Text →
#### Abstract

Generally, as a precision-guided weapon, the missile has many disadvantage such as high price, difficult maintenance, and low yield. Modern war requires more and more new guided ammunition with high precision, low cost, and low collateral damage. Therefore, as a simple guided conventional ammunition technology, the dual-spin projectile has attracted the attention of ammunition experts recently. This paper proposes a dual-spin projectile scheme based on the rotation control method. Firstly, the concept of the dual-spin projectile is introduced. Secondly, the mathematical model of the dual-spin projectile is established, and the angular motion equation is finally obtained by using some linearized assumptions. Finally, the sufficient and necessary conditions of coning motion stability for dual-spin projectile with angular rate loops are analytically derived and further verified by numerical simulations. It is noticed that the upper bound of the control gain is affected by the delay angle of the control system and the spinning rate of the projectile.

Extracted information →
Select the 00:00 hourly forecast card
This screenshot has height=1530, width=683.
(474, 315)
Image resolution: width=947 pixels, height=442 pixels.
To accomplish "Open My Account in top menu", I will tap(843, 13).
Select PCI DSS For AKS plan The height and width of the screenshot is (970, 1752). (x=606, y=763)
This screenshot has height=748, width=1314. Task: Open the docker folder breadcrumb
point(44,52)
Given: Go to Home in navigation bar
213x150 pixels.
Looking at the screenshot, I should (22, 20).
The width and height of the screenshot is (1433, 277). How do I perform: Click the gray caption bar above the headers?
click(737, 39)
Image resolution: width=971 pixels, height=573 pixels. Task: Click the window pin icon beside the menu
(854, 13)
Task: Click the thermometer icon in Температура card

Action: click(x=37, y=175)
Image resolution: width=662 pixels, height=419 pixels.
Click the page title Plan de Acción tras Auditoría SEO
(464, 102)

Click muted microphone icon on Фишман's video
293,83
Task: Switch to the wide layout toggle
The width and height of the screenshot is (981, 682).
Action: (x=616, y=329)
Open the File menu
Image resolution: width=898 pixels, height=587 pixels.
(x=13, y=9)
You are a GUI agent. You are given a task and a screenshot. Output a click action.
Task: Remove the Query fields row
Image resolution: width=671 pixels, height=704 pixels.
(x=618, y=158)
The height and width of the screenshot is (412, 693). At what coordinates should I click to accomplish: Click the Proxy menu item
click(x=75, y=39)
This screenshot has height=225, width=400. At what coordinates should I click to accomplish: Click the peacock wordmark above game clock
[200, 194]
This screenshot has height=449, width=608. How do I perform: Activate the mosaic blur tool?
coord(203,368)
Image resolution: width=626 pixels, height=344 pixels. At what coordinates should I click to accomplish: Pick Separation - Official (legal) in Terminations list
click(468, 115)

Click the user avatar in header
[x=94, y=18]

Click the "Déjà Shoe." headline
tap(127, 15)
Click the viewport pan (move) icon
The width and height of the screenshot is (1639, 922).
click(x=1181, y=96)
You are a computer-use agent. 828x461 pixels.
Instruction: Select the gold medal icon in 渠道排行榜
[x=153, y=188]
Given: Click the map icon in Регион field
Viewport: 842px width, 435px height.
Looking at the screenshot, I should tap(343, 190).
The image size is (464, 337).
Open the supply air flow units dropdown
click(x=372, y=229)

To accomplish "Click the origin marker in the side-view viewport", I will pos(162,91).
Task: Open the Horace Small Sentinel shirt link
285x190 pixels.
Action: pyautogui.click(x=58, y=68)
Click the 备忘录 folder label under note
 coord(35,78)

Task list →
**a.** According to the dual-spin projectile abstract, what two factors affect the upper bound of the control gain?
**b.** State whether each statement agrees with the dual-spin projectile abstract, answering yes or no and quoting the deciding words: (i) The angular motion equation is obtained with the help of linearized assumptions. (ii) The coning motion stability conditions are verified only through flight tests. (iii) The proposed scheme is based on the rotation control method.
**c.** Continue the dual-spin projectile abstract from its last sentence.

Written responses →
**a.** The delay angle of the control system and the spinning rate of the projectile.

**b.**
(i) Yes: "the angular motion equation is finally obtained by using some linearized assumptions"
(ii) No: "further verified by numerical simulations"
(iii) Yes: "This paper proposes a dual-spin projectile scheme based on the rotation control method."

**c.**
#### 1. Introduction

The trajectory correction projectile is modified from the conventional ammunition, equipped with the ballistic detection device and the correction module. The ballistic detection device measures the trajectory elements and calculates the trajectory deviation in real time during the whole flight. Then, the projectile is guided by canards to reduce the impact miss distance and improve the damage probability. For the two-dimensional rajectory correction, the spin rate of the projectile is a major constraint to the correction effect. Conventional ammunitions always keep a very high spinning rate after launching to maintain the fly gyroscope stability. Thus, it is difficult to use canards to guide the projectile because general actuators do not have such a large operating frequency. In order to solve this problem, a dual-spin configuration principle has been proposed.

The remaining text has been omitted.